TASK REQUIREMENTS >> The records below hold a stretch from the line with "Instruction: Click the pencil" through the line with "is (520, 559)."; return exactly those lines, ends included, and nothing more.

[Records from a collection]
□ □ □ □ □ □ □

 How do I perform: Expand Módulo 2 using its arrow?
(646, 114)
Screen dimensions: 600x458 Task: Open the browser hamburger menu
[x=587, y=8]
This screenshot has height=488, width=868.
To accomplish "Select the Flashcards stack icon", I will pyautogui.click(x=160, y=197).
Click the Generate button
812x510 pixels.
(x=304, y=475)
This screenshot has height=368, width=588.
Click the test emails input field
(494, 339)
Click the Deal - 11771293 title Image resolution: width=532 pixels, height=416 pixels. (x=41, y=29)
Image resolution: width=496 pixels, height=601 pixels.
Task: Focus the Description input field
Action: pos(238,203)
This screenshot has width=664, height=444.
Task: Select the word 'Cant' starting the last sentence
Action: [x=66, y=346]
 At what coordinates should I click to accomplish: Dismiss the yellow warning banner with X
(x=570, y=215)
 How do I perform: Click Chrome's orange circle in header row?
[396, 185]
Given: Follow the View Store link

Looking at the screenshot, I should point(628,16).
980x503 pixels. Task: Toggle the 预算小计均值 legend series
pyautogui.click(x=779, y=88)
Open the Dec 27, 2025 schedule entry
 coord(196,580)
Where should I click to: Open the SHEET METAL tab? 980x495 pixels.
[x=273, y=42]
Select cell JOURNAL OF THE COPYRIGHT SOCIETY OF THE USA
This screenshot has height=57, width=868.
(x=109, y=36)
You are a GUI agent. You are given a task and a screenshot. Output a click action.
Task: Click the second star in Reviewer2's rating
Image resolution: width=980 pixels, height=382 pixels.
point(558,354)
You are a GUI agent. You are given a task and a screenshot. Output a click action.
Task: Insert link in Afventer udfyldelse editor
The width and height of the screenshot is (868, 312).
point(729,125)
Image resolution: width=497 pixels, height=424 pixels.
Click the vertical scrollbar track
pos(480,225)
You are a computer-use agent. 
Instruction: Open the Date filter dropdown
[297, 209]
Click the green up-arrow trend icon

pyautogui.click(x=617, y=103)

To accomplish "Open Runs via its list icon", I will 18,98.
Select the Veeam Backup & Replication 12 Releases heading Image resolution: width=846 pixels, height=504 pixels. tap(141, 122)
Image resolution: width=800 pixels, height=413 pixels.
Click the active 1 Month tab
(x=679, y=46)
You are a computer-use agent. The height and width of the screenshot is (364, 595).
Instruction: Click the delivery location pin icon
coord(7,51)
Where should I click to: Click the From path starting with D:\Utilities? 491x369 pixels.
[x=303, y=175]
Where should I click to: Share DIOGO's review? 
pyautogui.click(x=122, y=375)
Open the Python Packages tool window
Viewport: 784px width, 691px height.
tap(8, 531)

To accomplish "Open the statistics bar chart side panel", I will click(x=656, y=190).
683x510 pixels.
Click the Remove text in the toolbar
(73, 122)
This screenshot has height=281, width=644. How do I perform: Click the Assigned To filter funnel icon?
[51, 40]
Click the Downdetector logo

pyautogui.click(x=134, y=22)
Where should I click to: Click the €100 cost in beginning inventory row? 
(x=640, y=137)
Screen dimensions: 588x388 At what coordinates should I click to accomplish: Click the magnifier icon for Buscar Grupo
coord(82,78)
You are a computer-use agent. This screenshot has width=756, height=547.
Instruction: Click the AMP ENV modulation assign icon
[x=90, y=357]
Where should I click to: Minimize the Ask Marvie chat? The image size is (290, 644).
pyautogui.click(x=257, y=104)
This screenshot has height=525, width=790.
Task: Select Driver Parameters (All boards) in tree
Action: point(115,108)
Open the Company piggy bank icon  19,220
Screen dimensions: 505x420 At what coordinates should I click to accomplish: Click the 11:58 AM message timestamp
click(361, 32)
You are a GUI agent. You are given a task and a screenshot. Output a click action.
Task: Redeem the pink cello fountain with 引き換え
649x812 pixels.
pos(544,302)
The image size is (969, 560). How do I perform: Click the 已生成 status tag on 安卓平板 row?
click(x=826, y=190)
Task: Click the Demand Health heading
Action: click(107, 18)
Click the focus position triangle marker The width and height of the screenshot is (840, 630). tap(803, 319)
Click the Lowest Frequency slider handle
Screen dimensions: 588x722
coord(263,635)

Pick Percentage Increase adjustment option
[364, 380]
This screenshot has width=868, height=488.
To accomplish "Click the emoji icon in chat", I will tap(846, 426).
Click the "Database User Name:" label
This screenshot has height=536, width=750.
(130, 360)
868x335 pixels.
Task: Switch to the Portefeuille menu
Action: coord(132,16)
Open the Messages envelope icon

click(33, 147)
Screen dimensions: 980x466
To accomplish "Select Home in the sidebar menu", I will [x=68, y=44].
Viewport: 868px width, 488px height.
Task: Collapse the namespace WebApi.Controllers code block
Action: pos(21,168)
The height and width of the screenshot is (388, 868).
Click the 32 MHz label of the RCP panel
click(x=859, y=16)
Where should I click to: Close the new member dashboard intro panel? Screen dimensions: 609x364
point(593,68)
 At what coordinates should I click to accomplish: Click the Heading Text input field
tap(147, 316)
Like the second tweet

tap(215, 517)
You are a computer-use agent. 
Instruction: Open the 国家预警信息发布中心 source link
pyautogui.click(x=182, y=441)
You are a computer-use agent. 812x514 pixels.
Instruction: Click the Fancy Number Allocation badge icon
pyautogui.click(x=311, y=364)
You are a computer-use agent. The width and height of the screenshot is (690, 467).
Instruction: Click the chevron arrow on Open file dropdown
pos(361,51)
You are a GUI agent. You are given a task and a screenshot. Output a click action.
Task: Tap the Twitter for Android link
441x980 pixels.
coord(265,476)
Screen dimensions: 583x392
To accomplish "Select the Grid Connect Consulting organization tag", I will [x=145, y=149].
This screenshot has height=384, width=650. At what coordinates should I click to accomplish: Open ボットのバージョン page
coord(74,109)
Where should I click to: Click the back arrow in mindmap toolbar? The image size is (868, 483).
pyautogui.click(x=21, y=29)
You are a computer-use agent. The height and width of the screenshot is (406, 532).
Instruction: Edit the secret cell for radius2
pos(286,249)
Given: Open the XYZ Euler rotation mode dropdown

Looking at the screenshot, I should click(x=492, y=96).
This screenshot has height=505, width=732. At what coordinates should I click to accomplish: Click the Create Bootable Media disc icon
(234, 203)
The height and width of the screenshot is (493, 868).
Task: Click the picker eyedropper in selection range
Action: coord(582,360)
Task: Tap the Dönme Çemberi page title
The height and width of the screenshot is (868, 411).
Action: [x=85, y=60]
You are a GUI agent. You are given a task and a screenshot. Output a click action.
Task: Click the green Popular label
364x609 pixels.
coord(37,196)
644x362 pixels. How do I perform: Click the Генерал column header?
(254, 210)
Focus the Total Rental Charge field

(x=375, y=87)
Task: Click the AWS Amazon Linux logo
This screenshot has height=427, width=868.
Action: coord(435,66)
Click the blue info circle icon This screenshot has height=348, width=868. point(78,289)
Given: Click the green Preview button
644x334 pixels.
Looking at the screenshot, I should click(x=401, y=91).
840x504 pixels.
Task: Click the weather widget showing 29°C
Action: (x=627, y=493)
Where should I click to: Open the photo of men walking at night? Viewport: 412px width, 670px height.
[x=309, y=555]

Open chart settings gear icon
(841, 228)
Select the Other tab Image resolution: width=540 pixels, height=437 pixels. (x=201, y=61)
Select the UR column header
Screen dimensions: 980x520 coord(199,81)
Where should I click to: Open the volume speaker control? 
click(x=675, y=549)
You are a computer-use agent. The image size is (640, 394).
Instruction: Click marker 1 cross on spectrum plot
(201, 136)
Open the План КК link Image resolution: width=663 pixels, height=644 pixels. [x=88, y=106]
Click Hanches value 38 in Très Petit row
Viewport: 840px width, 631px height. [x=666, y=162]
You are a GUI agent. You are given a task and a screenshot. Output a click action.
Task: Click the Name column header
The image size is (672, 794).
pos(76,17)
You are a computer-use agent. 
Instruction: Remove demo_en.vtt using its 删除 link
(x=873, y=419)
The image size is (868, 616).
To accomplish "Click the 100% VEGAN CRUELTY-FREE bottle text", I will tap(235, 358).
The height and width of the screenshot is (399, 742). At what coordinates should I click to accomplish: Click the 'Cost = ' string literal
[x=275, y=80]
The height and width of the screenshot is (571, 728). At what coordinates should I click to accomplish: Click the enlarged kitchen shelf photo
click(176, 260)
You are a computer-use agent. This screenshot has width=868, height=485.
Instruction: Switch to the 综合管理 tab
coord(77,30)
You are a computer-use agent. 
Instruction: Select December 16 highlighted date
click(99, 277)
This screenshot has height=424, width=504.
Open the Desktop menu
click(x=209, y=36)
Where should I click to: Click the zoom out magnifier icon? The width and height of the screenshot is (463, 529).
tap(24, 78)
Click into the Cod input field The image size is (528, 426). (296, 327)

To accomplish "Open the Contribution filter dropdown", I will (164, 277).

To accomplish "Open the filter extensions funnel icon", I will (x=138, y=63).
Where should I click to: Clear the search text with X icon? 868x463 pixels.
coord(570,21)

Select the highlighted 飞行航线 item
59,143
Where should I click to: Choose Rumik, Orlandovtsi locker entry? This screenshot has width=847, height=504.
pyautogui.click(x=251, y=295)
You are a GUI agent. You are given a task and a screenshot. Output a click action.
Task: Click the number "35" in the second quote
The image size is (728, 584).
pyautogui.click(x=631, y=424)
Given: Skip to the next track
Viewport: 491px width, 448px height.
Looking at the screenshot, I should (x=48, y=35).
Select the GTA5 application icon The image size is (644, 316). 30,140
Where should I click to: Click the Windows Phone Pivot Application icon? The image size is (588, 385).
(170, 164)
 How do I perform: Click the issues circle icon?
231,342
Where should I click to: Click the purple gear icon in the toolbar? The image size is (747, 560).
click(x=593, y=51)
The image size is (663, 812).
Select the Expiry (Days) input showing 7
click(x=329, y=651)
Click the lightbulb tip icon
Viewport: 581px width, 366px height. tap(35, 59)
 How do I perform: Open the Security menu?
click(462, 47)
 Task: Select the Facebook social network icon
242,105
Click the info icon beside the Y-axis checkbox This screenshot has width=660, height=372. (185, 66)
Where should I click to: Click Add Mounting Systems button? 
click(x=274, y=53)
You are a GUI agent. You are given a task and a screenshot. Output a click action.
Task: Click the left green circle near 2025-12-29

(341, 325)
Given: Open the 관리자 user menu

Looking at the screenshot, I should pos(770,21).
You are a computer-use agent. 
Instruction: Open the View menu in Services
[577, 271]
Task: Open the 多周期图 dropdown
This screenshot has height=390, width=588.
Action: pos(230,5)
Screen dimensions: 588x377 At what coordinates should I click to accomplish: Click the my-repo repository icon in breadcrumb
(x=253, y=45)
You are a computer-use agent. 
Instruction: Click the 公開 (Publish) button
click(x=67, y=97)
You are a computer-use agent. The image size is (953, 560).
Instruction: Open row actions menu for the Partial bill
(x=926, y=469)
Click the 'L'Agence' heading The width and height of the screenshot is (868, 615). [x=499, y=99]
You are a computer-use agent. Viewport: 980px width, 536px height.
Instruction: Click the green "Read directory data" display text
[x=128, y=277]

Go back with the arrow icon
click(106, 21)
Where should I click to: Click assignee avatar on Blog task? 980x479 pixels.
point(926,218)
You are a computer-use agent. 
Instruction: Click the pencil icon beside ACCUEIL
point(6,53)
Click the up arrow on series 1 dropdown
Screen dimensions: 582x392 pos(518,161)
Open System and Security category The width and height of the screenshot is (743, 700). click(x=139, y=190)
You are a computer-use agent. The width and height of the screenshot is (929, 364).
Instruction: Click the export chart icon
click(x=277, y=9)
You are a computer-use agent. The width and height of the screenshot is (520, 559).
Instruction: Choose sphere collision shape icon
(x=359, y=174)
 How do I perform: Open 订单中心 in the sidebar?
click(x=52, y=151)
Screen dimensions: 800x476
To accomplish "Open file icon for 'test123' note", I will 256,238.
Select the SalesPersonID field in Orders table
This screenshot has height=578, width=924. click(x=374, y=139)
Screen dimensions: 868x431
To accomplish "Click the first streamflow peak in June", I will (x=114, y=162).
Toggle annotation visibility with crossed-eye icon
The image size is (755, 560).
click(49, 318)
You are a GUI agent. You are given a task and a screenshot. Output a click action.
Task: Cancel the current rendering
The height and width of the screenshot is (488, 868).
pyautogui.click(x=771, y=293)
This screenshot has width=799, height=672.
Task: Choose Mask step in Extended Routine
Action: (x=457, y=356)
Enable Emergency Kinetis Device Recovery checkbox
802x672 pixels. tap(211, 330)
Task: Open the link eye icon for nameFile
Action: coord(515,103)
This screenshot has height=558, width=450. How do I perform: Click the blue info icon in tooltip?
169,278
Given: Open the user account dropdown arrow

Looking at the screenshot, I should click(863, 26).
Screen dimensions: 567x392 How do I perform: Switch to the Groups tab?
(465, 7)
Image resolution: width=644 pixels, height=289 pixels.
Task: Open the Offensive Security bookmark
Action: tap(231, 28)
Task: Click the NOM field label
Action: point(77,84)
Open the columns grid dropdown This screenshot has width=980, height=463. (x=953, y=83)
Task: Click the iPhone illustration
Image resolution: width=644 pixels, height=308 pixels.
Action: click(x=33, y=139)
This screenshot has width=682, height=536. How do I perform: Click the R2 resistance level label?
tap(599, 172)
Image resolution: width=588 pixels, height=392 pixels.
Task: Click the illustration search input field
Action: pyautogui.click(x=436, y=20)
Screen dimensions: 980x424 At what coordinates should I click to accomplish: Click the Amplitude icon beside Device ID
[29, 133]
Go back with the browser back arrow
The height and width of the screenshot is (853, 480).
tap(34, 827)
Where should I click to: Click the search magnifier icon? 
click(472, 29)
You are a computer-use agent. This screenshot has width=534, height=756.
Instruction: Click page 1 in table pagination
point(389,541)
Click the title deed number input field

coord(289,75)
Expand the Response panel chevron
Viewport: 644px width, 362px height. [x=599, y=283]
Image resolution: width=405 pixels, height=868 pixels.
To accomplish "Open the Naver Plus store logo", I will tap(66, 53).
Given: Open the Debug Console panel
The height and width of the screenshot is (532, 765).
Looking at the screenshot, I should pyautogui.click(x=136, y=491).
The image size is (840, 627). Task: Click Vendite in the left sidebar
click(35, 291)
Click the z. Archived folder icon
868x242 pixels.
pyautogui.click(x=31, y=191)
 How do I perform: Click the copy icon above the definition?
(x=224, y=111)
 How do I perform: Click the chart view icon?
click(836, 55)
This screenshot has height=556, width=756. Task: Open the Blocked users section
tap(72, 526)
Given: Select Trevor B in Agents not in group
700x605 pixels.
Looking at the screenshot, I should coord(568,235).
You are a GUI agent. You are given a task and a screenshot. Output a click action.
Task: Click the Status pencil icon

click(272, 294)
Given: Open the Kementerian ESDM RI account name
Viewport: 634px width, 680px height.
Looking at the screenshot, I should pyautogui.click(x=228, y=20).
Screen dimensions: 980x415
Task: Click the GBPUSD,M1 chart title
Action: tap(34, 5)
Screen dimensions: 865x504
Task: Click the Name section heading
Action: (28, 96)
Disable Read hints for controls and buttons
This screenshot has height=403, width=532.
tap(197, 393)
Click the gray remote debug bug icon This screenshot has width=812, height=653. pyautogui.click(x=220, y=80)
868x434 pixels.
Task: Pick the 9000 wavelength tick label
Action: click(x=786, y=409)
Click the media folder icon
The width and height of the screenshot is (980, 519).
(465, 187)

□ □ □ □ □ □ □

TASK SOLUTION >>
Instruction: Click the pencil icon beside ACCUEIL
point(6,53)
Click the up arrow on series 1 dropdown
Screen dimensions: 582x392 pos(518,161)
Open System and Security category The width and height of the screenshot is (743, 700). click(x=139, y=190)
You are a computer-use agent. The width and height of the screenshot is (929, 364).
Instruction: Click the export chart icon
click(x=277, y=9)
You are a computer-use agent. The width and height of the screenshot is (520, 559).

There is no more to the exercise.